USS Stribling (DD-96) was a in the United States Navy during World War I and the years following. She was the first ship named in honor of Cornelius Stribling.

==Construction and commissioning==
Stribling was laid down at Quincy, Massachusetts, on 14 December 1917 by the Fore River Shipbuilding Company. The ship was launched on 29 May 1918, sponsored by Miss Mary Calvert Stribling. The destroyer was commissioned at the Boston Navy Yard on 16 August 1918.

==Service history==
On 31 August 1918, Stribling departed New York to escort a convoy across the Atlantic Ocean. However, machinery trouble forced her back into New York the following day. After almost three weeks in port, she got underway again on 18 September 1918, this time as an escort to a Gibraltar-bound convoy.
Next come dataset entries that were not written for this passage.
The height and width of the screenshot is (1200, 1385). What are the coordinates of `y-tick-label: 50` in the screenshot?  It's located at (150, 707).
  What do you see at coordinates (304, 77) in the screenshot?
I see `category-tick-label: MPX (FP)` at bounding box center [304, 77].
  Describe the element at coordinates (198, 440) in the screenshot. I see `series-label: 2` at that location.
She fueled at Ponta Delgada in the Azores and made Gibraltar in early October 1918. From there, she sailed with a convoy for Marseille on 10 October 1918. For the next month, she made several Gibraltar-to-Marseille circuits with Allied convoys.

After the Armistice of 11 November 1918 that ended World War I, Stribling steamed to Venice, Italy, to investigate post-armistice conditions there and at various other ports on Italy's Adriatic coast and in Dalmatia. At the completion of that duty, she headed back to the United States, arriving home in July 1919. Stribling entered the Portsmouth Navy Yard for overhaul and repairs before being placed in reduced commission at Philadelphia. There, she was converted to a light minelayer and, on 17 July 1920, she was redesignated DM-1.

In September 1921, she departed Philadelphia and teamed to the United States West Coast and, from there, proceeded on to Pearl Harbor, Hawaii. After a series of maneuvers in the Hawaiian Islands, Stribling was decommissioned on 26 June 1922. On 1 December 1936, her name was struck from the Navy list. The following month, her hulk was towed to San Pedro, California, where she was sunk as a target in January 1937.